This is an op-ed written by Jerry Avorn. His bio from WaPo:

Jerry Avorn is a professor of medicine at Harvard Medical School and co-director of the Program on Regulation, Therapeutics and Law (PORTAL) at Brigham and Women’s Hospital in Boston.

The author argues that the accelerated approval process within the FDA has led to drugs reaching the market that fail to show efficacy when administered more widely. They write:

For these medicines, the FDA has granted “accelerated approval” based not on patients’ clinical improvement but merely on small changes in lab tests. After accelerated approval, drugmakers are asked to do follow-up studies to prove that their drugs actually help patients. But the government may allow many years to complete such studies, and they are often started late or done poorly, my research group has found.

As an example of the accelerated approval process gone wrong the author points to Makena:

In 2011, a medication meant to prevent premature birth, Makena, was approved on an accelerated basis, but then was never clearly shown to work.
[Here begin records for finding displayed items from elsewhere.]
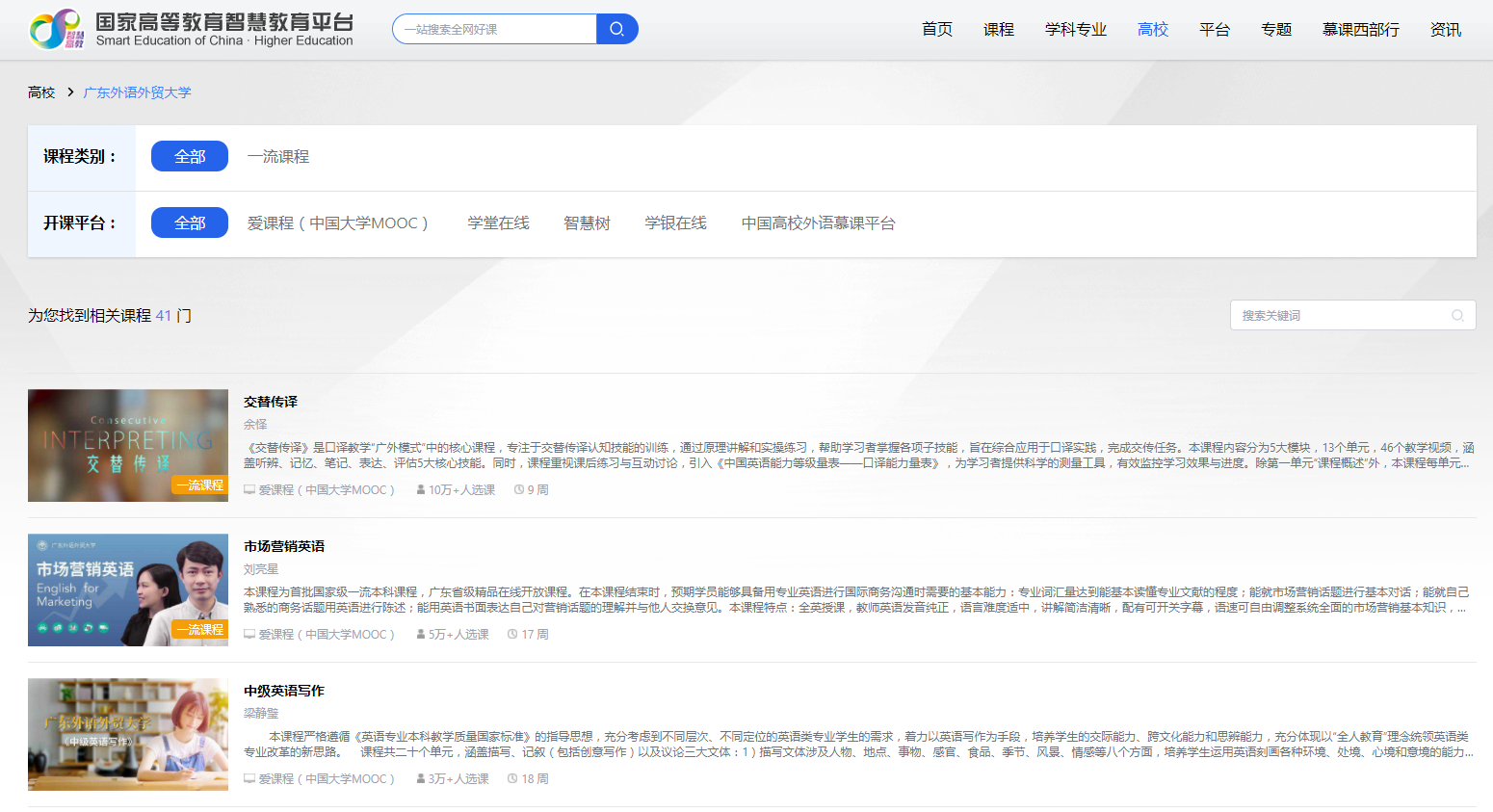The height and width of the screenshot is (812, 1493).
Task: Filter by 学堂在线 platform
Action: [498, 223]
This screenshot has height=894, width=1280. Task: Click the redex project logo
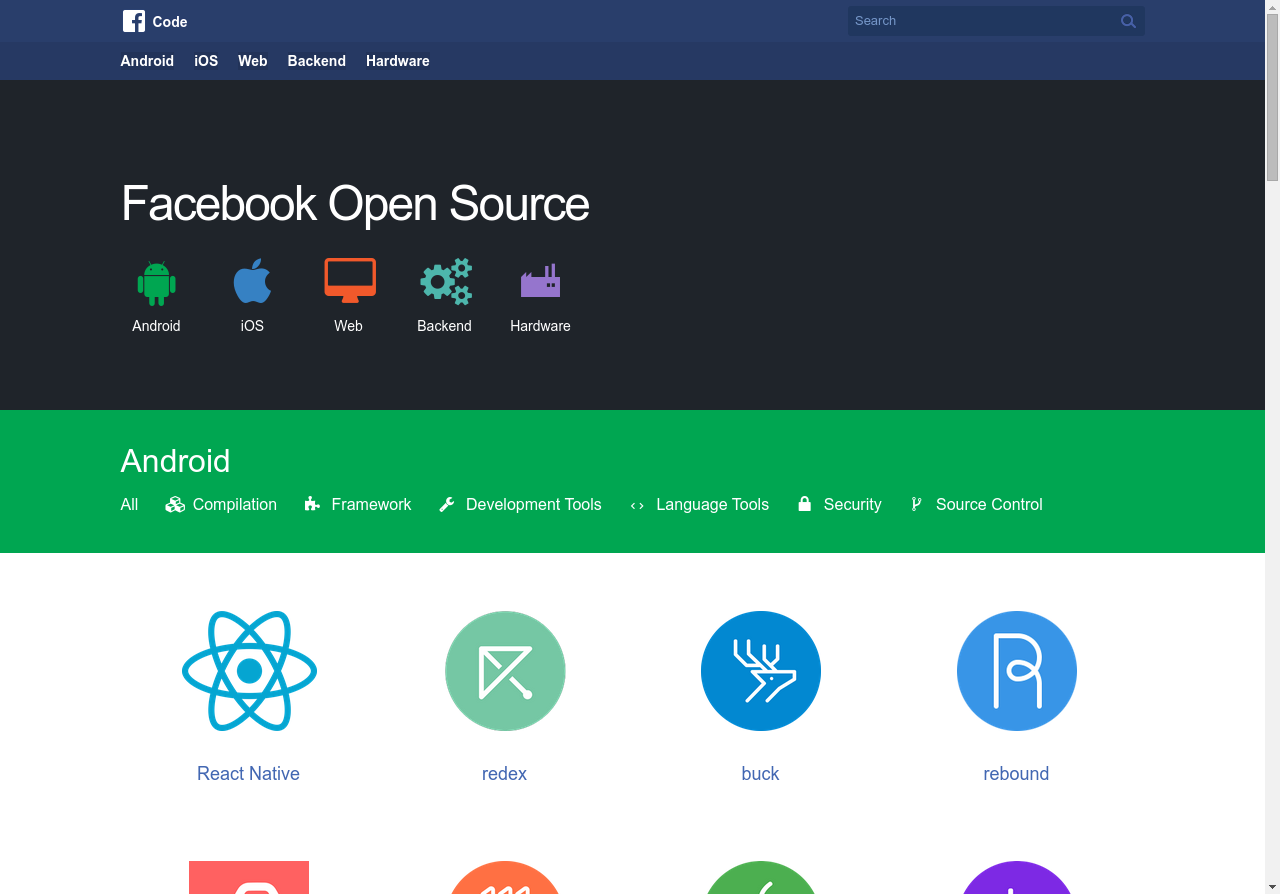point(505,671)
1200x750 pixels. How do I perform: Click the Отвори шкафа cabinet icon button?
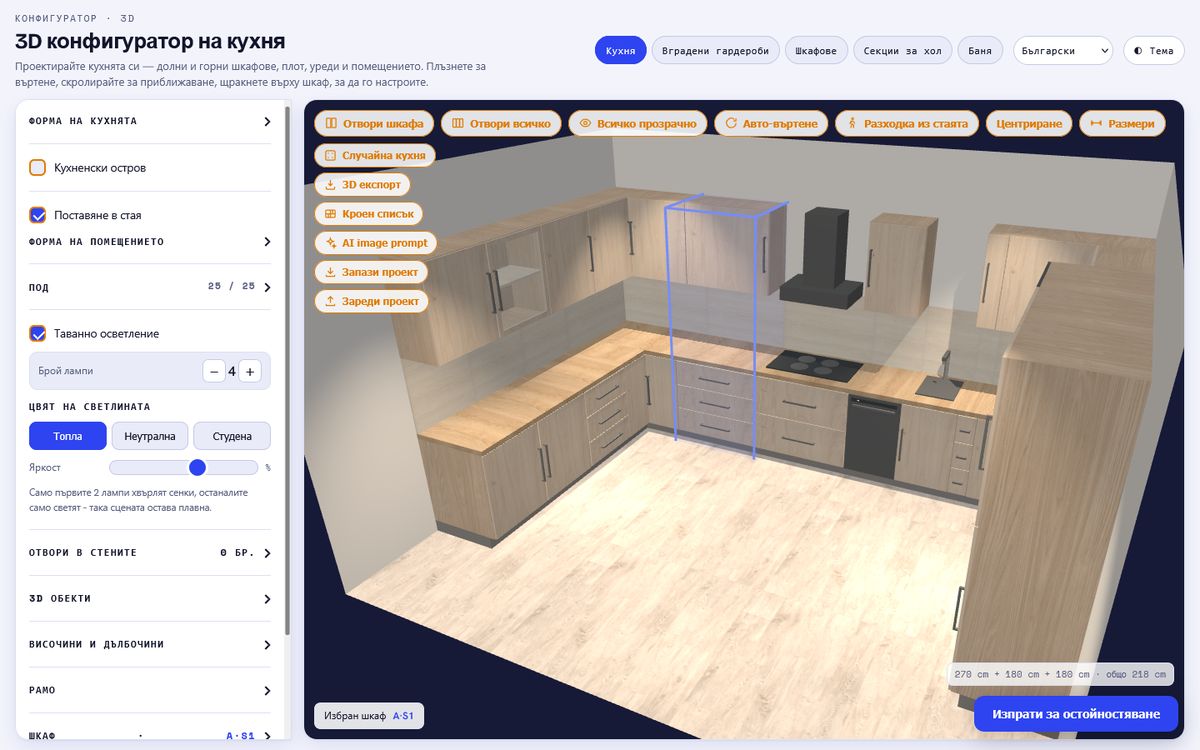click(331, 124)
Getting it off the market took until this past April.

The author proposes a middle-ground between the pass/fail status that the FDA gives medicines currently:

The FDA’s simple all-or-none decision framework is a poor fit for this evolving scientific reality. The agency should instead create a new status for some drugs that is neither full approval nor outright rejection — a conditional approval that would allow a new drug with ambiguous credentials to be used only in a limited way until better evidence is collected.

  • Neuron@mander.xyz
    link
    fedilink
    English
    arrow-up
    2
    ·
    1 year ago

    Totally agree. It’s so tough to be on the clinical side too, and have drugs with really marginal data get approved and then have to counsel patients and families on them. FDA needs to enforce the companies actually gathering definitive efficacy data in a timely manner if they want to stay on the market. Especially at the eye watering prices they are often charging for new therapeutics that often have no good relation to the value they’re actually supposedly bringing.